November 25, 2018
Huddersfield, England
I got a WhatsApp video message from my boyfriend. He looked sweaty and a little jetlagged, and there was the unmistakable shadow of a ceiling fan in full flow flickering across the walls behind him. He panned around to show me a beer on the table and a blender full of freshly-made salsa verde on the counter.
In Mexico, it was 6:30 p.m. It was 9:30 a.m, on a Sunday in England and I was up three and a half hours later than planned. My head was thick with a cold and my eyes were as reluctant to open as I shuffled out from beneath my duvet. My boyfriend left yesterday to move home.
Close to four years after we first met in Mexico, a place where I’d lived for more than half of that time, he’d come to the U.K. for five months to get a first-hand introduction to stodgy British cuisine and our terrible weather. To say it was a shock to his system might not do it justice. We spent five long months sharing my childhood bedroom, months that were interspersed with weekends visiting friends around the country and trips across Europe, where we tried Belgian beer and argued about god knows what. It doesn’t matter anymore; few arguments really do after the fact. Yesterday, he flew back to Mexico.
My mum, dad and I had piled into the car at the arse crack of dawn to take him to the airport, barrelling along unlit roads swathed in dense, early-morning cloud cover. (My dad, who did the driving, is so committed to taking winding backstreets anywhere and everywhere, you’d think the motorway had personally wronged him in a past life.) And just like that my boyfriend was gone, on a flight full of excitable tourists heading to Cancún.

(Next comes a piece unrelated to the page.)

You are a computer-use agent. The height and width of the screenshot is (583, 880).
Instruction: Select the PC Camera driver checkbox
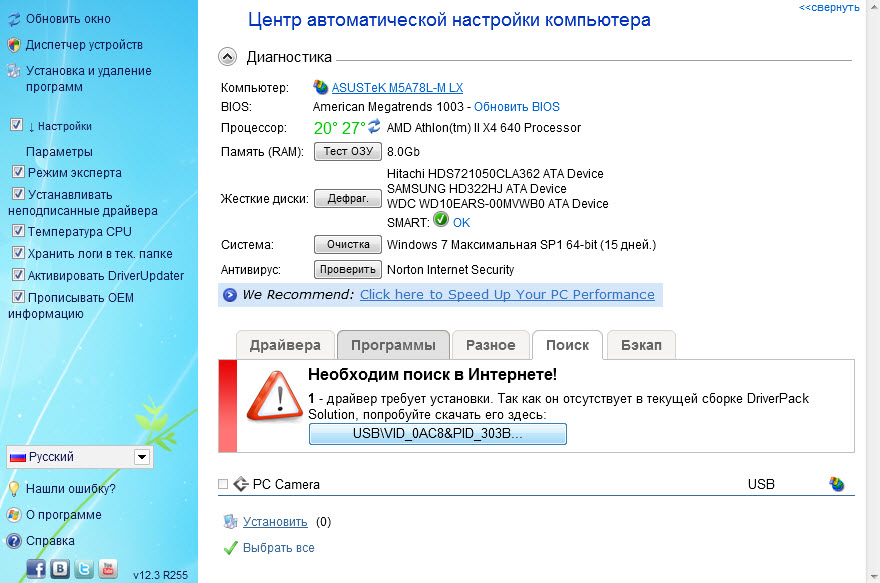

Even so, his 30-second video made me happy this morning, and I watched it at least twice over in quick succession. I was coming down with the usual bout of maudliness I get for a day or so after he leaves. I recorded my own video message in reply, sweater-clad instead of sweaty. I told him that I’m sick. I really did look like shit, but the only thing contagious about me was self-pity.
Sundays are for lethargy. They’re for contemplating the everything and nothing that you achieved over the weekend and for panicking about the everything (or maybe nothing) that you need to achieve on Monday. I’m a freelance writer though, so Sundays are mainly about getting all the work done that I ignored during the week.
But first I sent a tweet about Sundays.
Forsaking actual clothes and clean underwear for the pyjamas I just slept in (they’re deliciously soft and lightweight, with a printed banana leaf pattern and a ragged hole in the crotch), I closed WhatsApp and pulled out my laptop. It has a carefully curated selection of stickers on the lid: an outline of Mexico, a #NiUnaMenos hashtag inside a lilac square, a Shiba Inu butt and a space-age cat.
I boiled a kettle of water and brewed a cup of tea, the actions practically muscle memory. Then I closed the laptop again. “You can’t work without first putting together a list,” my broken brain told me, convincingly incorrect in its conviction.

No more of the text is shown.